(WHAT IS NEEDED):
Only one stretch of the records below is wanted: the lines from the one holding "Where should I click to: Select the JAN" through the one holding "Given: Toggle bold formatting". Return it exactly, both ends included.

(RECORDED INFORMATION):

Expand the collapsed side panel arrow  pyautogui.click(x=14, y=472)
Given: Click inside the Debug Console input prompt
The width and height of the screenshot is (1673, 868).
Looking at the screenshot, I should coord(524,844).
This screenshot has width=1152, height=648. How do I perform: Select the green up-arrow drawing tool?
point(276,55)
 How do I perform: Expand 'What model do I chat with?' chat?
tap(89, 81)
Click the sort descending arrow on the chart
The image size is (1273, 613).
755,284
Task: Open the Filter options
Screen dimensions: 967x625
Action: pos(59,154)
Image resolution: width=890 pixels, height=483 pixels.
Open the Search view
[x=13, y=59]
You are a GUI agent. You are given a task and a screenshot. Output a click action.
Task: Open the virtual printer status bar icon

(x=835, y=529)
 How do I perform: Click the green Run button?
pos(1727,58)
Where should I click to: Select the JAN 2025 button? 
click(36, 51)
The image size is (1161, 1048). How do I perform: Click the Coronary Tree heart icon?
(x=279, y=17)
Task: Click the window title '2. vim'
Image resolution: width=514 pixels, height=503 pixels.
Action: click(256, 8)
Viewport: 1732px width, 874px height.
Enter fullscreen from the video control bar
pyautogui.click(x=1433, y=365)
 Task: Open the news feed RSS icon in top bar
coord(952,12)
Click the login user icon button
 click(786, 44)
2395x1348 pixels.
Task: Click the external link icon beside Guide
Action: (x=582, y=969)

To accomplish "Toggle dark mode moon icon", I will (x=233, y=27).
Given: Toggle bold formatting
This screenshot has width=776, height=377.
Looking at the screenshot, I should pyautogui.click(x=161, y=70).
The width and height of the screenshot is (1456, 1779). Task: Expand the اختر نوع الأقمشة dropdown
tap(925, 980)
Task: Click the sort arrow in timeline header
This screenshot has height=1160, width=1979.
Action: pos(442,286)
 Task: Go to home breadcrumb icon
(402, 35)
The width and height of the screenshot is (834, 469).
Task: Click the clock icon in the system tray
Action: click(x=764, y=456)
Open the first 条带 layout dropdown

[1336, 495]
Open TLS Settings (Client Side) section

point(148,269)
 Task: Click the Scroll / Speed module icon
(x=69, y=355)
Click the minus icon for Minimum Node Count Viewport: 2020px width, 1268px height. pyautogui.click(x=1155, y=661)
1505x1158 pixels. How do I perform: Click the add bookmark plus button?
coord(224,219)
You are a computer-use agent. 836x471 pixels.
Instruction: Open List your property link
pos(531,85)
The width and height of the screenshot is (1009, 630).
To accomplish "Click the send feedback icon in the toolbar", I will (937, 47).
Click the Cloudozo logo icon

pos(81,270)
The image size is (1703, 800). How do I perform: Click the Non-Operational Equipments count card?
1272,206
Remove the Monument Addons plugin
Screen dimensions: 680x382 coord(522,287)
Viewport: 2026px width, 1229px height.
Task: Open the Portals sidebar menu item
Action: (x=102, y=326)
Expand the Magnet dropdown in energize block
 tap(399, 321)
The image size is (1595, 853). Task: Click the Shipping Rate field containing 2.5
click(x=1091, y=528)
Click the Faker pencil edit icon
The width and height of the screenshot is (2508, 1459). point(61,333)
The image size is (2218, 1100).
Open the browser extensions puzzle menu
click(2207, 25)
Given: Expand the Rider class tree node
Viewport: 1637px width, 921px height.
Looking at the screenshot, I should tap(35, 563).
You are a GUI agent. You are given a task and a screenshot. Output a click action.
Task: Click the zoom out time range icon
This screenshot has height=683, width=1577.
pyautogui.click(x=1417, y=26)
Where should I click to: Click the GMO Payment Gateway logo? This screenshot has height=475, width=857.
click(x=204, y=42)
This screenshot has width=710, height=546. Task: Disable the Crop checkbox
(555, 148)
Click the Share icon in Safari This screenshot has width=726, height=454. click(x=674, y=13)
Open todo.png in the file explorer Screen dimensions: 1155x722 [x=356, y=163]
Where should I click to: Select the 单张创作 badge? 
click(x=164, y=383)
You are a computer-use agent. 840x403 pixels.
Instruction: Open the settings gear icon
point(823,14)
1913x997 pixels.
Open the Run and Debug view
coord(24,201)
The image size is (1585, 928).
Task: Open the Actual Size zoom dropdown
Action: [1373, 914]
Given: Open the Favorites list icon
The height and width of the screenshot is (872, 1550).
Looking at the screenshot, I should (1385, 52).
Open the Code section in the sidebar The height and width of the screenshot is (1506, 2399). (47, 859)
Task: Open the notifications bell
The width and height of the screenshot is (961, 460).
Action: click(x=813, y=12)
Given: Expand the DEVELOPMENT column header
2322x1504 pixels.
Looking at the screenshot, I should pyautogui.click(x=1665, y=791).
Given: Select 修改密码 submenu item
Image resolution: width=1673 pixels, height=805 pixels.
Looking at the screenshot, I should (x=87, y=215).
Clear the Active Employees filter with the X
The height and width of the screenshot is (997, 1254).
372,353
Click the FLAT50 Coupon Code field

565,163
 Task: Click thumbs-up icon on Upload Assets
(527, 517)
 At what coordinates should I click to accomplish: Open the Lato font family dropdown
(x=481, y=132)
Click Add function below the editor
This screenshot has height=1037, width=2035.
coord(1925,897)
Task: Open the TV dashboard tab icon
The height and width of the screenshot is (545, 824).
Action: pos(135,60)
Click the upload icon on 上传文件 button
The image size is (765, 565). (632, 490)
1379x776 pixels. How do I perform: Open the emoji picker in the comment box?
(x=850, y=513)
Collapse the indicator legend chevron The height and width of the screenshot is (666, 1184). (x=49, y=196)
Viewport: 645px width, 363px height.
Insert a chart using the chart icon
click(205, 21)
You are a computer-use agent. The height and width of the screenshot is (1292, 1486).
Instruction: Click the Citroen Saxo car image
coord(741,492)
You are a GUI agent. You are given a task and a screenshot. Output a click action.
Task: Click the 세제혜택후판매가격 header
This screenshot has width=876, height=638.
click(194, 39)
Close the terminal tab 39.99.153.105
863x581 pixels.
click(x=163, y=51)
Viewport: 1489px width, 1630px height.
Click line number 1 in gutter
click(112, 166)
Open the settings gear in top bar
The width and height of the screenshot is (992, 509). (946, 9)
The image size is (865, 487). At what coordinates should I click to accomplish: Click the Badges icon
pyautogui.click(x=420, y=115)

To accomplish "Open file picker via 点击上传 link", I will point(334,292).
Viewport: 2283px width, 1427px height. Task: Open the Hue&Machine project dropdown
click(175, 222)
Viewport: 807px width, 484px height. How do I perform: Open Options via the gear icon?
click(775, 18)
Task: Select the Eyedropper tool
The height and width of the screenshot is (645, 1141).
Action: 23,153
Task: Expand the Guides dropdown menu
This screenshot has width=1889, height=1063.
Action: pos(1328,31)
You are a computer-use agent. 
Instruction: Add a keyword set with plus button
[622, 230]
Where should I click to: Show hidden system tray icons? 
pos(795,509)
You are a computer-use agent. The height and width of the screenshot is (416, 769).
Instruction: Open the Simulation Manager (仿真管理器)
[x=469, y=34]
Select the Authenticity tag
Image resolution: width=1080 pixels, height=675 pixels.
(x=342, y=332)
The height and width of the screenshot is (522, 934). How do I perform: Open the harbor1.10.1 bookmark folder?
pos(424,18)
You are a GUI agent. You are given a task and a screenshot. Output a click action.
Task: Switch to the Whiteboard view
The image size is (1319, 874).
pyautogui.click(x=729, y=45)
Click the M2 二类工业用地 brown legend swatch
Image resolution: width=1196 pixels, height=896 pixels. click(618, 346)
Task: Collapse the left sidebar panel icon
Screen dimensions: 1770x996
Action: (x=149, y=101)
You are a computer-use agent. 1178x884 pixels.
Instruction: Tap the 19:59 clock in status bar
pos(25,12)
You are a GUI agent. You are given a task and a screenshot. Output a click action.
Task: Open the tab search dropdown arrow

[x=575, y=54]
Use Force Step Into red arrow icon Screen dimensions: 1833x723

(EXERCISE SOLUTION):
Where should I click to: Select the JAN 2025 button? 
click(36, 51)
The image size is (1161, 1048). How do I perform: Click the Coronary Tree heart icon?
(x=279, y=17)
Task: Click the window title '2. vim'
Image resolution: width=514 pixels, height=503 pixels.
Action: click(256, 8)
Viewport: 1732px width, 874px height.
Enter fullscreen from the video control bar
pyautogui.click(x=1433, y=365)
 Task: Open the news feed RSS icon in top bar
coord(952,12)
Click the login user icon button
 click(786, 44)
2395x1348 pixels.
Task: Click the external link icon beside Guide
Action: (x=582, y=969)

To accomplish "Toggle dark mode moon icon", I will (x=233, y=27).
Given: Toggle bold formatting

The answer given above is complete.